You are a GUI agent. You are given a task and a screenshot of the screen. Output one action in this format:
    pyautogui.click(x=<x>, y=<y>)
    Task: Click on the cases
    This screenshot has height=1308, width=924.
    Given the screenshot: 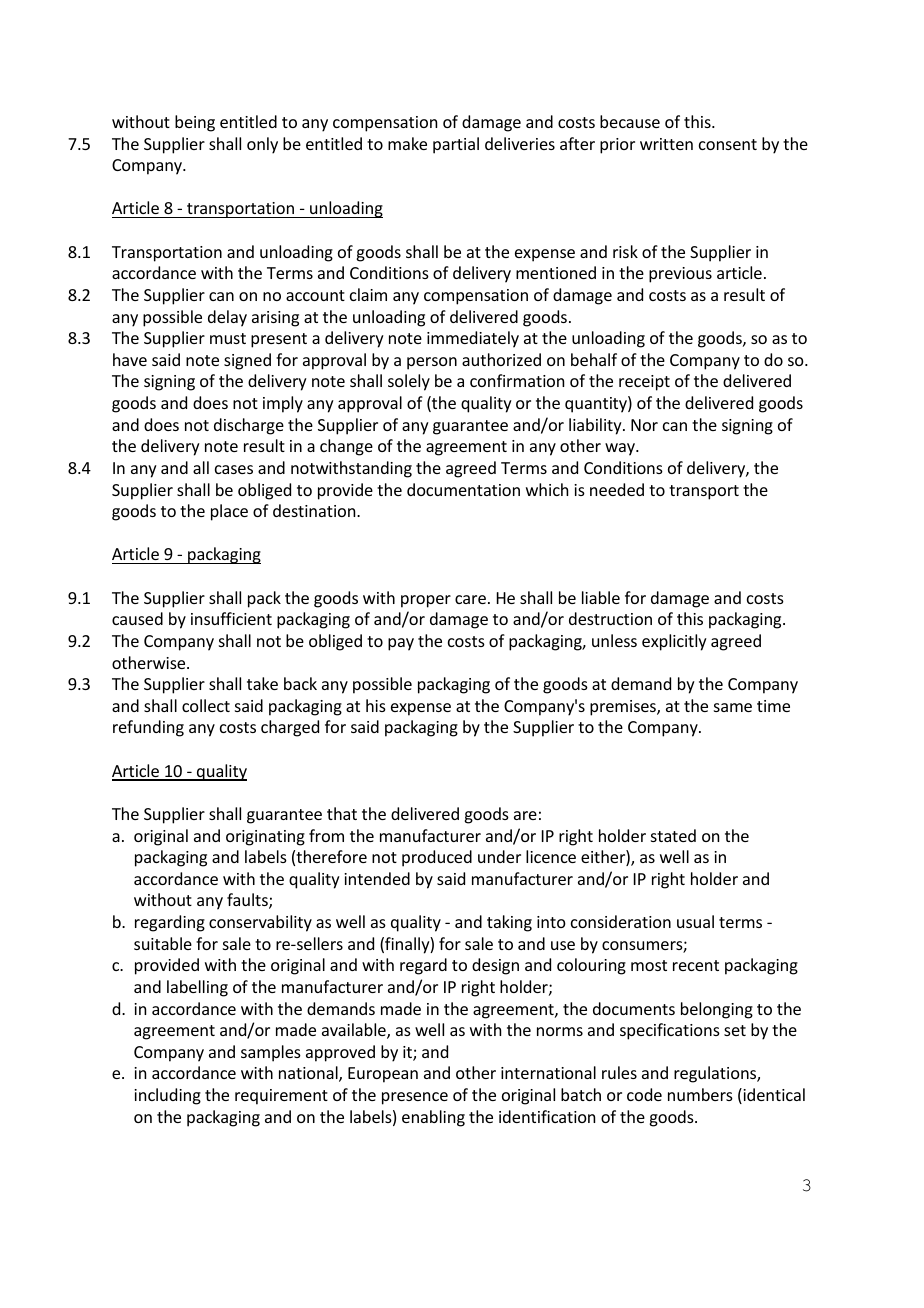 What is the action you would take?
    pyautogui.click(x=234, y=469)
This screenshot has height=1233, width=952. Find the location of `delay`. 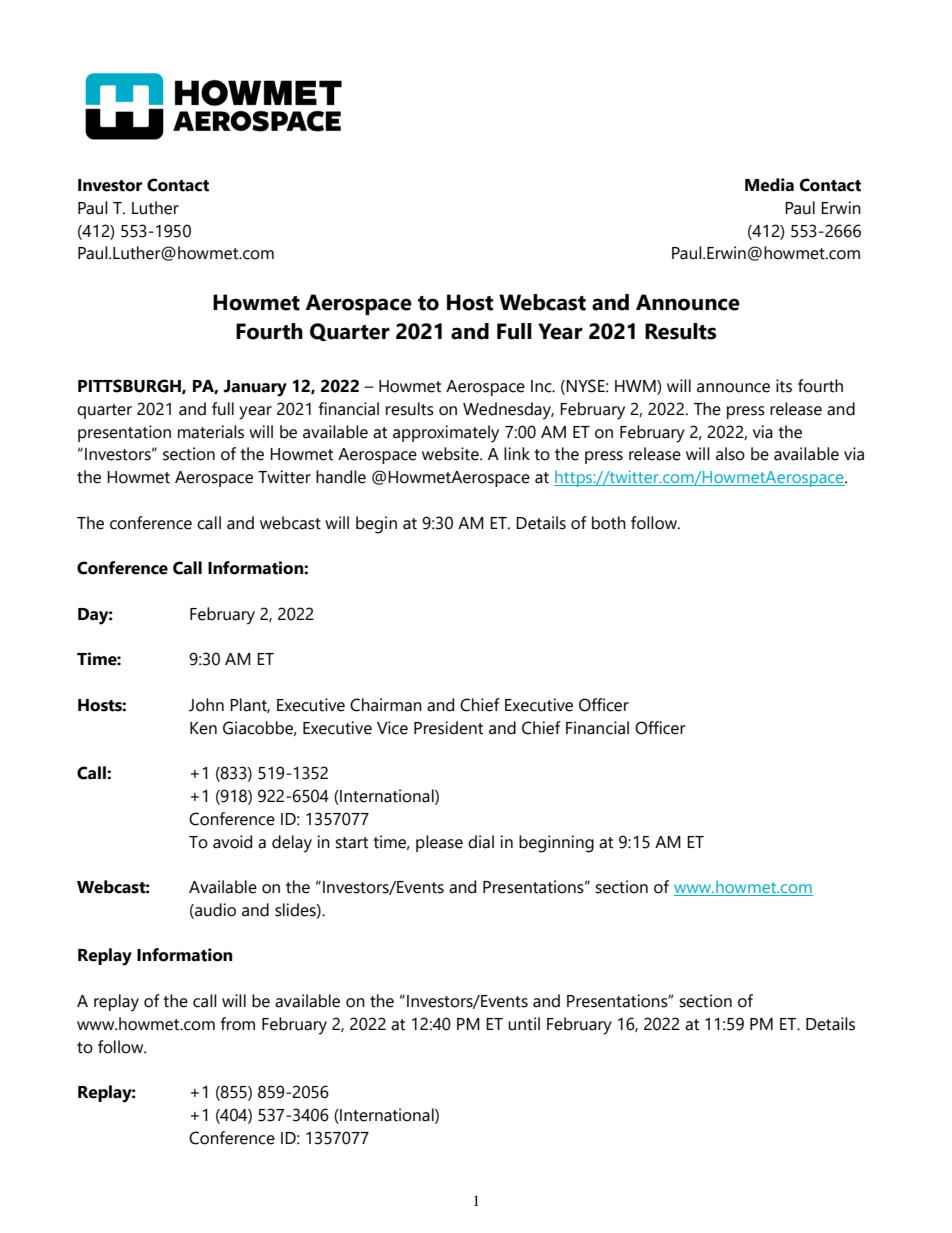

● ● ● ● ● ● ●

= Set exercise =
Can you convert the lines from the start of the records through the line containing "This screenshot has height=1308, width=924.", inclusive, into a Markdown table with the columns Row and Record line, leaving out any blank lines?

= Exercise result =
| Row | Record line |
|---|---|
| 1 | You are a GUI agent. You are given a task and a screenshot of the screen. Output one action in this format: |
| 2 |     pyautogui.click(x=<x>, y=<y>) |
| 3 |     Task: Click on the cases |
| 4 |     This screenshot has height=1308, width=924. |